• **Задание A**
Выпишите из текста о лондонском спектакле по Чехову фрагмент, начиная со слов «Они приписали к» и заканчивая словами «и организовать движуху.».

::: Исходный текст

Они приписали к репликам героев бесконечные «fuck!», такие вводные слова к любой фразе, а Бориса Тригорина зачем-то назвали Александром.
Александр, тебя нельзя читать без восторга!..
Видимо, им казалось, такая адаптация оправдает их гонорарные сметы, заполнит графу «автор».
На сцене мухи дохнут (даром что пять пудов любви и двойной повторный суицид), притом что режиссер пытается комиковать и организовать движуху.
Медведенко шумно катается на квадроцикле и надрывно голосит что-то под гитару. Ломает четвертую сцену и кричит публике: «Как вы? Хорошо? Выпиваете? Чехова хотите?..»
Публика выпивает, в лондонских театрах разрешается выпивать во время действия, чего ж не выпить?
Но Чехов не при делах, Тригорин (Том Берк) ходит всю дорогу в пляжных труселях, оголяя некрасивые белые ляжки. Невозможно слушать его душные камлания о писательском труде, хочется уже, чтоб ничего не писал и скорее покинул сцену.

Сцена из спектакля.
Фото — Marc Brenner.
Вообще это было мое постоянное зрительское желание: чтобы каждый персонаж уже оказал милость и покинул сцену.
Никого не жалко, кроме чайки. Вот птичку жалко, только ее и жалко: Треплев бросает к ногам Нины чуть ли не настоящую мертвую птицу, будто здесь натуралистический театр.
Художник по костюмам оказался фанатом секонд-хенда, я тоже его фанат, там случаются жемчужины. В 90-е годы чудесные в Театре «На Литейном» Клим однажды нарядил героев Конгрива с развалов барахолки, это было фантастично — они все сияли на сцене, как истинные леди и джентльмены. Наши нищие артисты в наши нищие, но нервно-паралитически-веселые годы.
Здесь, видимо, бессмысленный и беспощадный секонд-хенд призван создать иллюзию русского дачного бытия.
Аркадина щеголяет в люрексовых, отливающих серебром брюках, но на них сверху натянуты кроваво-красные бикини. Она бьет чечетку и делает шпагат, не догонит, так хоть согреется.
Нину (Эмма Коррин, хорошая, кстати, актриса, но не здесь, не здесь…), наряженную, как гостья из будущего — андрогинным космонавтом на шарнирах, поднимают на канатах в воздух (будто она дух воздуха Ариэль), она висит там без божества, без вдохновенья, выкрикивая «люди, львы, орлы и куропатки!..», чтобы потом последовать с купцами прямиком в третий класс. В майке-алкоголичке и спортивных штанах с полосками типа adidas. Ну конечно, она же сирота, сироты только так и одеваются.

::::::

• **Задание B**
Перепишите строки исходных данных, начиная со строки с «This screenshot has height=120, width=161.» и заканчивая строкой с «Looking at the», и замените в них «Instruction» на «Command». Все остальное оставьте без изменений.

::: Исходные данные

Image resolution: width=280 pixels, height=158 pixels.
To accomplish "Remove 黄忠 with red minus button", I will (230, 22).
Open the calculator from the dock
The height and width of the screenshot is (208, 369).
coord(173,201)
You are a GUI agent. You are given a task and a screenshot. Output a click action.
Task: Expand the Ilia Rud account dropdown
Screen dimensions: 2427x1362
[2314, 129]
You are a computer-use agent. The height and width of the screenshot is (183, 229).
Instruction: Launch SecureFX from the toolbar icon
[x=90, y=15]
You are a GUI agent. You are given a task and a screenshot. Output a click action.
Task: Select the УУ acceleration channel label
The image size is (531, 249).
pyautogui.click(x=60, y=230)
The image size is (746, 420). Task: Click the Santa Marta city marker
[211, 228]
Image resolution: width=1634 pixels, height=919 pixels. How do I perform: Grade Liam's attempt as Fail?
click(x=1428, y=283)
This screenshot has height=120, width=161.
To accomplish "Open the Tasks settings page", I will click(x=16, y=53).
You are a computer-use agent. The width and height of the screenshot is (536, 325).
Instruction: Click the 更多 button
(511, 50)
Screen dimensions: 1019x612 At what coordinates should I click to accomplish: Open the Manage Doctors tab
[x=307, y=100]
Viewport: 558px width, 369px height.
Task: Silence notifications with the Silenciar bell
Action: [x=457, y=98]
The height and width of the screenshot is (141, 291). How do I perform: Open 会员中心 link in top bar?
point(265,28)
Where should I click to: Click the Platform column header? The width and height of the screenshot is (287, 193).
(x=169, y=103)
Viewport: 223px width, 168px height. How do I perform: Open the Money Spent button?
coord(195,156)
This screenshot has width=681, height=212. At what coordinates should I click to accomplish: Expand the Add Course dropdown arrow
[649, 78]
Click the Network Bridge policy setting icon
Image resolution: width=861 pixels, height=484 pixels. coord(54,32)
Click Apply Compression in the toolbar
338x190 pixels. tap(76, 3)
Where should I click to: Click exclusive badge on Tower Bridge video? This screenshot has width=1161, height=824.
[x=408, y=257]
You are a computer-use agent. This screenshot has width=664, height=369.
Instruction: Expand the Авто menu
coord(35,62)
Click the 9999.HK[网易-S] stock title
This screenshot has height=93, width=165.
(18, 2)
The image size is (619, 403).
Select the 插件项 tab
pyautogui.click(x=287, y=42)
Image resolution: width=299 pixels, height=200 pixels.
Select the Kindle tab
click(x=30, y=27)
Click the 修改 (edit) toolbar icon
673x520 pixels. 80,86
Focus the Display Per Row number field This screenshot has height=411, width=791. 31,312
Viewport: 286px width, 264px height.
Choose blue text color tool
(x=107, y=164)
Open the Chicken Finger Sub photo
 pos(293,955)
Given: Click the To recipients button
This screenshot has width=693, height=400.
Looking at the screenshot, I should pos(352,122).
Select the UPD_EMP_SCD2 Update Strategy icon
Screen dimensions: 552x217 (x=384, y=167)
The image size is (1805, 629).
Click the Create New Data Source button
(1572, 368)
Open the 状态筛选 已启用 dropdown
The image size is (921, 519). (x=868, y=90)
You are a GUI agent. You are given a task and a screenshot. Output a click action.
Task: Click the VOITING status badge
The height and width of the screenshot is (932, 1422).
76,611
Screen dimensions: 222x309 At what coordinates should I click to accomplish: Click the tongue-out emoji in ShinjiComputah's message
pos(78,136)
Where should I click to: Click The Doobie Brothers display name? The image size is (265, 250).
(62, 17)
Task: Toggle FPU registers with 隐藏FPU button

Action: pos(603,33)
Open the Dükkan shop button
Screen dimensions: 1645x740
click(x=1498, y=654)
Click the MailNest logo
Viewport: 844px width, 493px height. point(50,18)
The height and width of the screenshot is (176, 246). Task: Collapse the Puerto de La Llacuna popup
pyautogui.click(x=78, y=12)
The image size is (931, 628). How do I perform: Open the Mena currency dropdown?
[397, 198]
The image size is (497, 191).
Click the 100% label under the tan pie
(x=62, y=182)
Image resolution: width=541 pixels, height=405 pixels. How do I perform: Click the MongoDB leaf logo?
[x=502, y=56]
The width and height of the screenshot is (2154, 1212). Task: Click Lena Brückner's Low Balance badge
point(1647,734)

::::::

• **Ответ A**
Они приписали к репликам героев бесконечные «fuck!», такие вводные слова к любой фразе, а Бориса Тригорина зачем-то назвали Александром.
Александр, тебя нельзя читать без восторга!..
Видимо, им казалось, такая адаптация оправдает их гонорарные сметы, заполнит графу «автор».
На сцене мухи дохнут (даром что пять пудов любви и двойной повторный суицид), притом что режиссер пытается комиковать и организовать движуху.

• **Ответ B**
This screenshot has height=120, width=161.
To accomplish "Open the Tasks settings page", I will click(x=16, y=53).
You are a computer-use agent. The width and height of the screenshot is (536, 325).
Command: Click the 更多 button
(511, 50)
Screen dimensions: 1019x612 At what coordinates should I click to accomplish: Open the Manage Doctors tab
[x=307, y=100]
Viewport: 558px width, 369px height.
Task: Silence notifications with the Silenciar bell
Action: [x=457, y=98]
The height and width of the screenshot is (141, 291). How do I perform: Open 会员中心 link in top bar?
point(265,28)
Where should I click to: Click the Platform column header? The width and height of the screenshot is (287, 193).
(x=169, y=103)
Viewport: 223px width, 168px height. How do I perform: Open the Money Spent button?
coord(195,156)
This screenshot has width=681, height=212. At what coordinates should I click to accomplish: Expand the Add Course dropdown arrow
[649, 78]
Click the Network Bridge policy setting icon
Image resolution: width=861 pixels, height=484 pixels. coord(54,32)
Click Apply Compression in the toolbar
338x190 pixels. tap(76, 3)
Where should I click to: Click exclusive badge on Tower Bridge video? This screenshot has width=1161, height=824.
[x=408, y=257]
You are a computer-use agent. This screenshot has width=664, height=369.
Command: Expand the Авто menu
coord(35,62)
Click the 9999.HK[网易-S] stock title
This screenshot has height=93, width=165.
(18, 2)
The image size is (619, 403).
Select the 插件项 tab
pyautogui.click(x=287, y=42)
Image resolution: width=299 pixels, height=200 pixels.
Select the Kindle tab
click(x=30, y=27)
Click the 修改 (edit) toolbar icon
673x520 pixels. 80,86
Focus the Display Per Row number field This screenshot has height=411, width=791. 31,312
Viewport: 286px width, 264px height.
Choose blue text color tool
(x=107, y=164)
Open the Chicken Finger Sub photo
 pos(293,955)
Given: Click the To recipients button
This screenshot has width=693, height=400.
Looking at the screenshot, I should pos(352,122).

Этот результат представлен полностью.